Pouria Mojabi, AI Strategy Advisor and Startup Consultant
Pouria Mojabi AI Strategy & Startup Advisor mojabi.io
← All Bits
💡 Startup Jan 20, 2026

Mental Health Startup Scaling: 8 Years Building Supportiv

Mental health startup scaling lessons - building Supportiv from 0 to 2.1M users across 20 countries

8 Years, One Lesson

After 8 years building Supportiv, the biggest lesson: technology scales, but empathy doesn't — unless you design for it.

We connected 2.1M people to peer support in under 30 seconds. The tech was hard. Making people feel heard was harder.

What 2.1 Million Users Taught Me

When I started Supportiv in 2017, the mental health space was dominated by two models: therapy apps that were really just scheduling tools, and chatbots that felt like talking to a script. Neither worked. People in crisis don't want to book an appointment for next Thursday. And they definitely don't want a bot telling them to "try deep breathing."
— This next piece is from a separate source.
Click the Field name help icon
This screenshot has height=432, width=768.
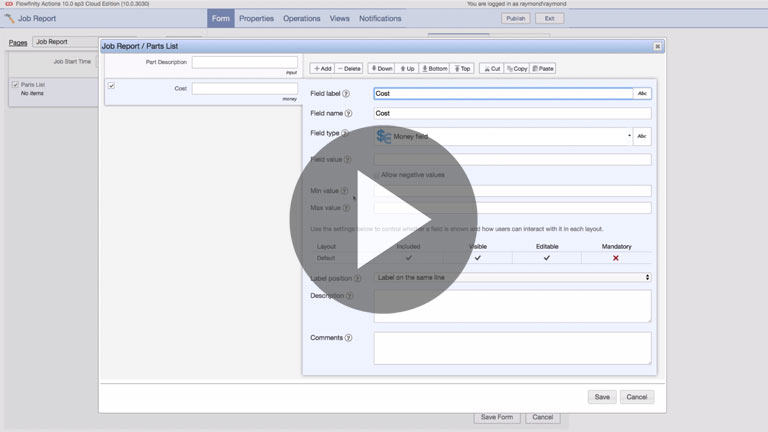click(x=348, y=114)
We built something different — real-time peer support with AI matching. You type what you're feeling, and within 30 seconds you're in a small group of people going through the same thing, moderated by a trained human. The AI handles the matching. The humans handle the empathy.
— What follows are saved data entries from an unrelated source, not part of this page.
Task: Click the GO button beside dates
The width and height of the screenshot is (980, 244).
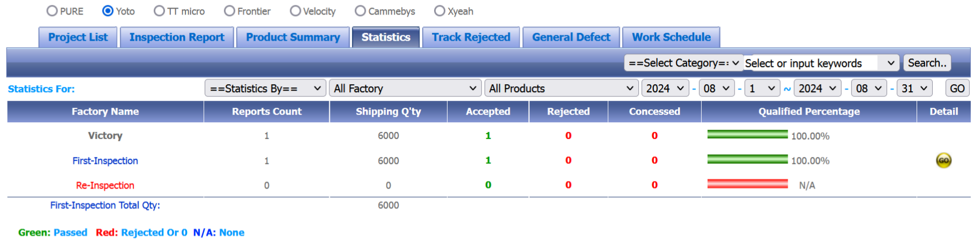Action: tap(957, 88)
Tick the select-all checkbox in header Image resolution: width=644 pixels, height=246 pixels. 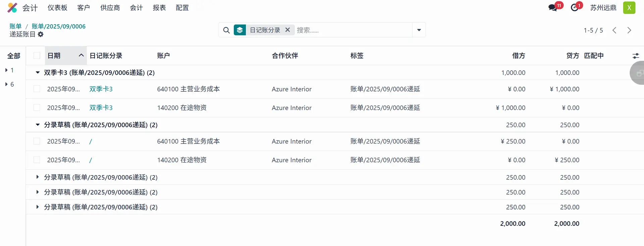pyautogui.click(x=37, y=56)
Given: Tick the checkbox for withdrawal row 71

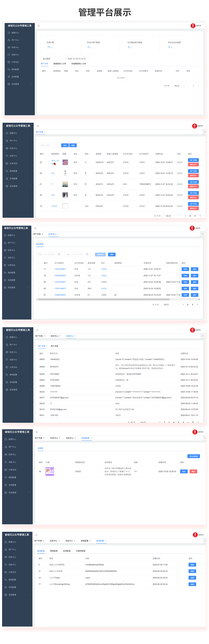Looking at the screenshot, I should coord(39,269).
That distinction matters more than any technical architecture decision I've ever made. We built crisis prediction models, safety systems that still run today, real-time NLP that could detect suicidal ideation with clinical-grade accuracy. All important. But the thing that actually moved the needle on outcomes was the human connection layer.

The Mental Health Startup Trap

Most mental health startups fail because they optimize for the wrong metric. They measure engagement — daily active users, session length, retention. But in mental health, the best outcome is that someone doesn't need you anymore. You're building a product whose success means losing customers.

That creates a fundamental tension with VC-backed growth models. Investors want hockey sticks. Clinical outcomes want bell curves. I spent years navigating that gap, and it's one of the hardest things about building in this space.

What I'd Do Differently

If I were starting a mental health company today, I'd build the AI layer first and the human layer on top. Not because AI replaces therapists — it doesn't — but because AI curation can extend human reach by 100x. One clinician supervising an AI-powered peer network can support thousands of people simultaneously. That's the model I designed for Iran's post-regime mental health surge — and it's the same insight behind what I'm building now.

Eight years. Twenty countries. 2.1 million people. The biggest lesson fits in one sentence: technology scales, but empathy doesn't — unless you design for it.